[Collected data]
- - - -
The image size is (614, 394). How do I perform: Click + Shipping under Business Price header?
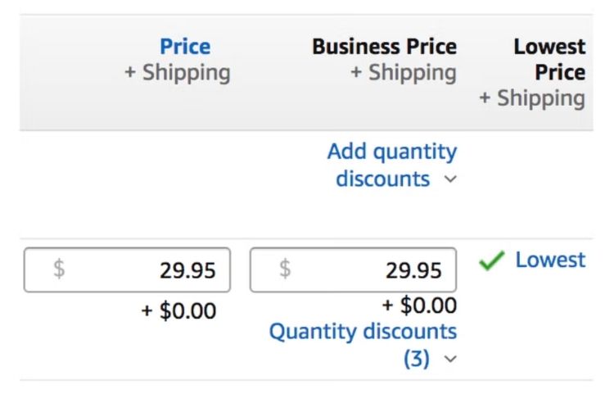pyautogui.click(x=404, y=73)
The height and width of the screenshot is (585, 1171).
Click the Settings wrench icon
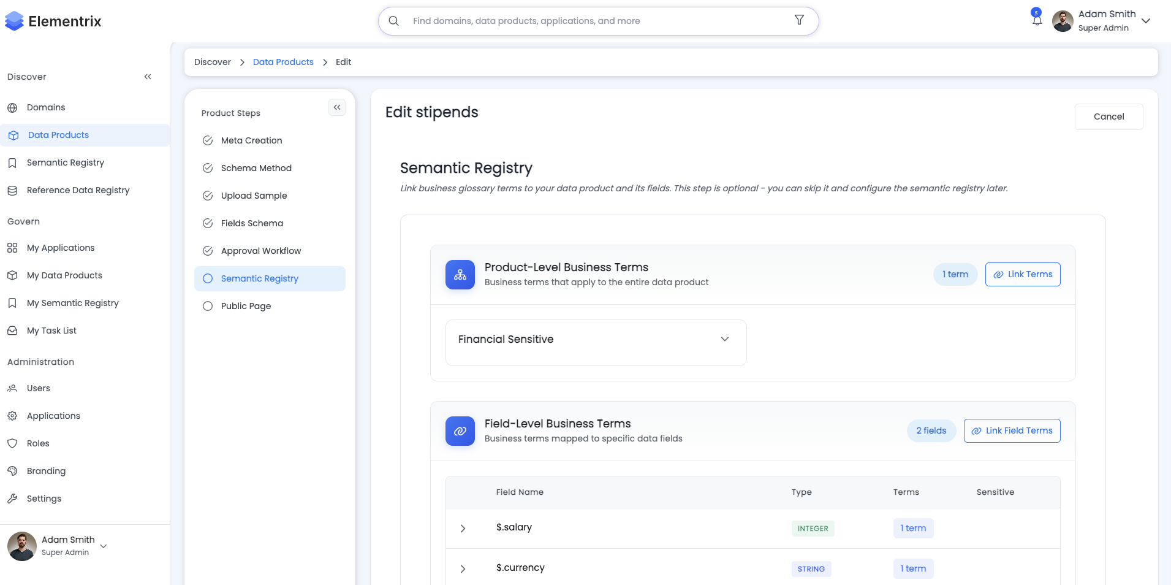click(x=12, y=499)
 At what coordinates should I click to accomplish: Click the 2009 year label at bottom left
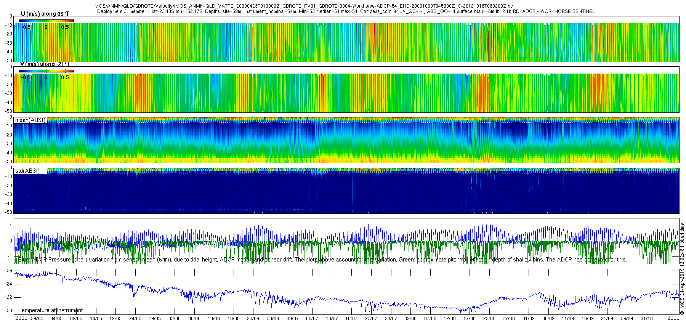coord(21,318)
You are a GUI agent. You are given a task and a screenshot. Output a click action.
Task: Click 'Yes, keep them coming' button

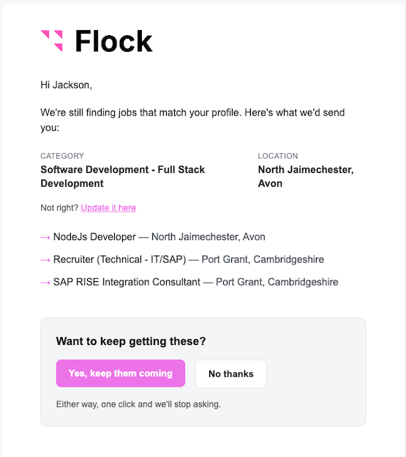pos(121,374)
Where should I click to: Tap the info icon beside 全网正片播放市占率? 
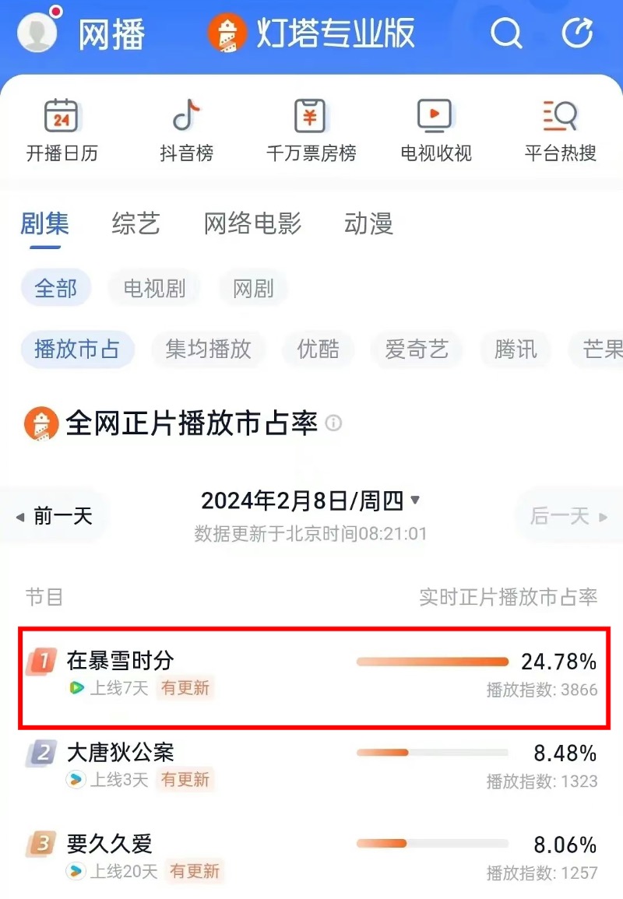(333, 423)
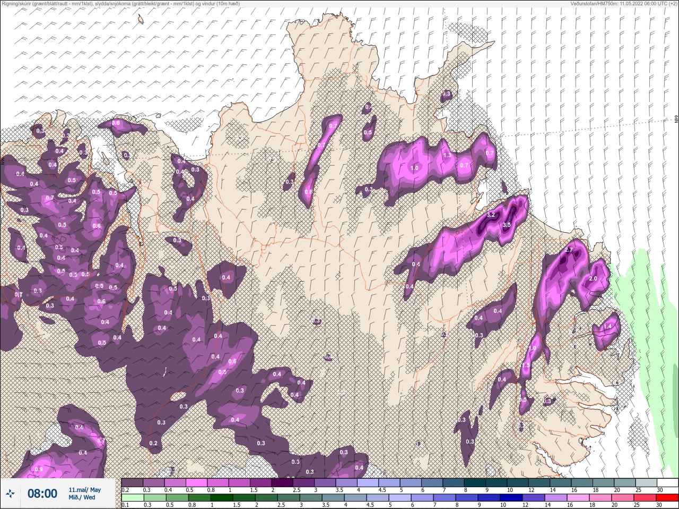
Task: Click the 2.0 precipitation label near east coast
Action: (x=593, y=279)
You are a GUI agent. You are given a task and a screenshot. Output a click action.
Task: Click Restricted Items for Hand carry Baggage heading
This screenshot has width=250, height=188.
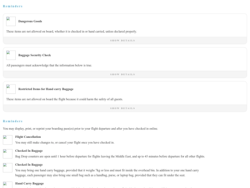pos(46,89)
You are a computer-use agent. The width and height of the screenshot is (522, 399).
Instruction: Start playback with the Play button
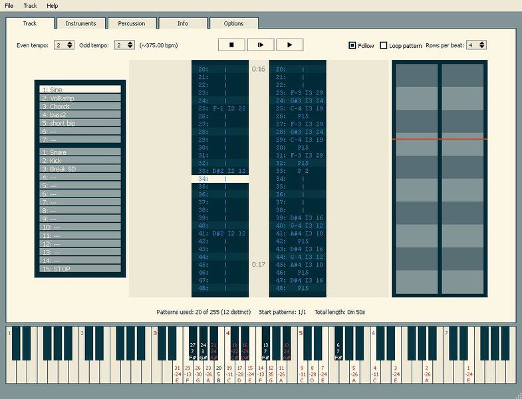289,45
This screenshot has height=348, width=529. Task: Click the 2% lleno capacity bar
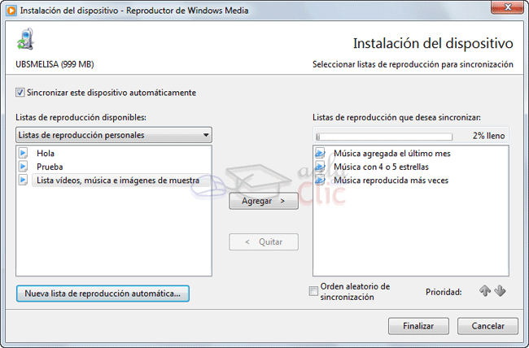384,137
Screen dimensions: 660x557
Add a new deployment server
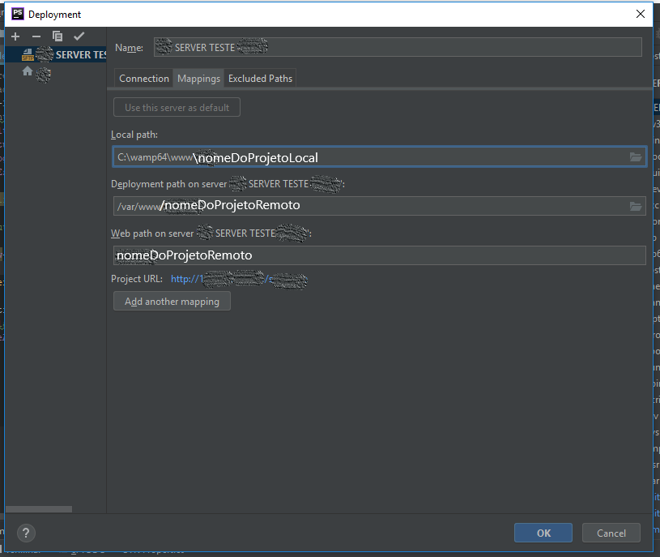[15, 36]
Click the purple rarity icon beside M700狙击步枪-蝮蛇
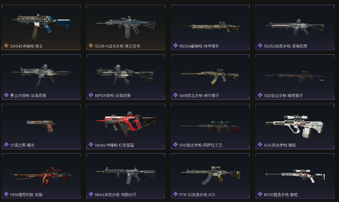This screenshot has width=339, height=202. (x=260, y=194)
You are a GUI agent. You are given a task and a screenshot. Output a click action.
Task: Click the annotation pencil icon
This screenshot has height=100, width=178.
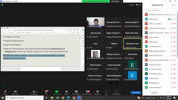pos(4,86)
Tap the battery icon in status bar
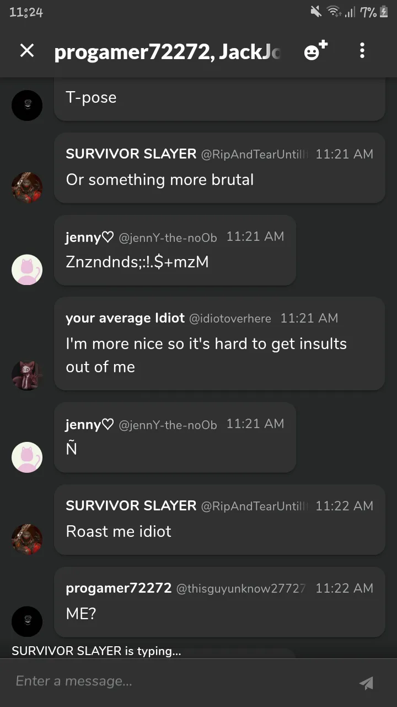The width and height of the screenshot is (397, 707). click(x=384, y=12)
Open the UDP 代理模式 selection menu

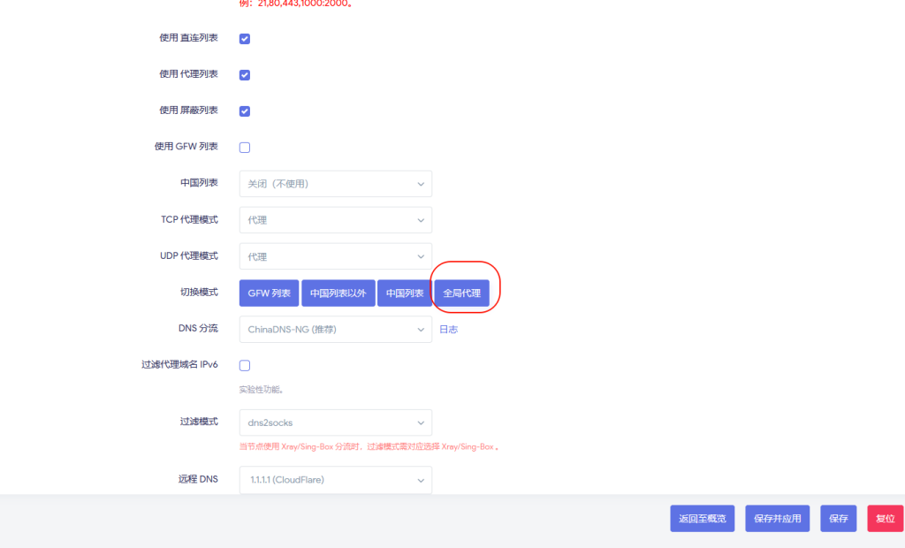335,255
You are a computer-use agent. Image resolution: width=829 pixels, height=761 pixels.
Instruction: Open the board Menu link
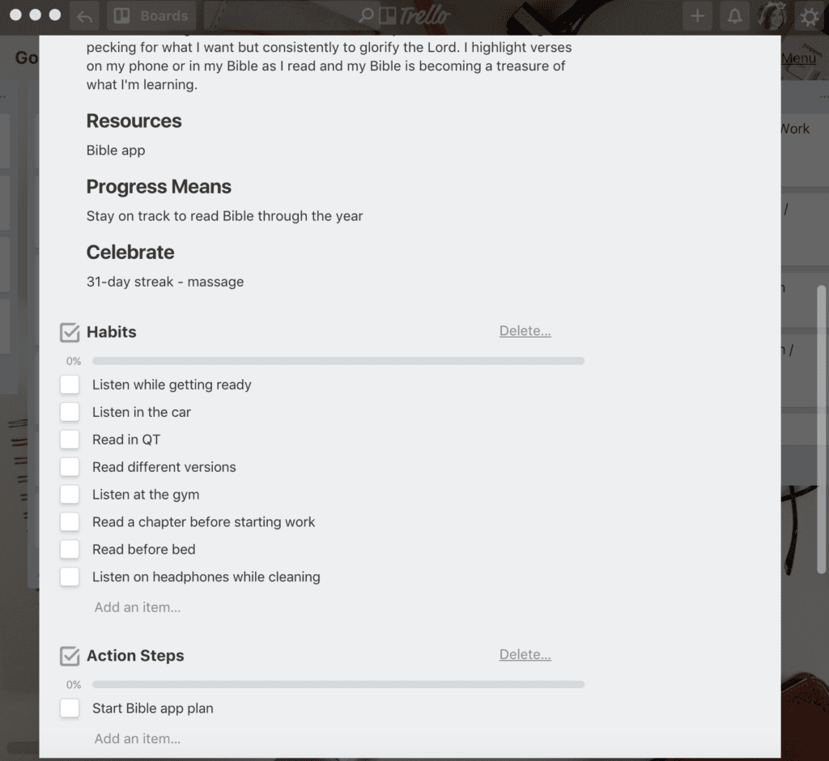[x=798, y=59]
- - - -
All of the entries above are to be duplicated exactly, with every image left out.

The image size is (614, 394). How do I perform: Click + Shipping under Business Price header?
pyautogui.click(x=404, y=73)
The height and width of the screenshot is (585, 1171).
Click the Settings wrench icon
click(x=12, y=499)
 At what coordinates should I click to accomplish: Click the 2009 year label at bottom left
coord(21,318)
You are a GUI agent. You are given a task and a screenshot. Output a click action.
Task: Click 'Yes, keep them coming' button

pos(121,374)
Where should I click to: Tap the info icon beside 全网正片播放市占率? 
(333, 423)
Task: Click the 2.0 precipitation label near east coast
Action: (x=593, y=279)
You are a GUI agent. You are given a task and a screenshot. Output a click action.
Task: Click Restricted Items for Hand carry Baggage heading
This screenshot has width=250, height=188.
pos(46,89)
You are a computer-use agent. The width and height of the screenshot is (522, 399).
Instruction: Start playback with the Play button
289,45
This screenshot has height=348, width=529. Task: Click the 2% lleno capacity bar
384,137
Screen dimensions: 660x557
Add a new deployment server
[15, 36]
Click the purple rarity icon beside M700狙击步枪-蝮蛇
This screenshot has width=339, height=202. (x=260, y=194)
You are a GUI agent. You are given a task and a screenshot. Output a click action.
Task: Click the annotation pencil icon
This screenshot has height=100, width=178.
pos(4,86)
Tap the battery icon in status bar
The width and height of the screenshot is (397, 707). click(x=384, y=12)
Open the UDP 代理模式 selection menu

335,255
You are a computer-use agent. Image resolution: width=829 pixels, height=761 pixels.
Instruction: Open the board Menu link
[x=798, y=59]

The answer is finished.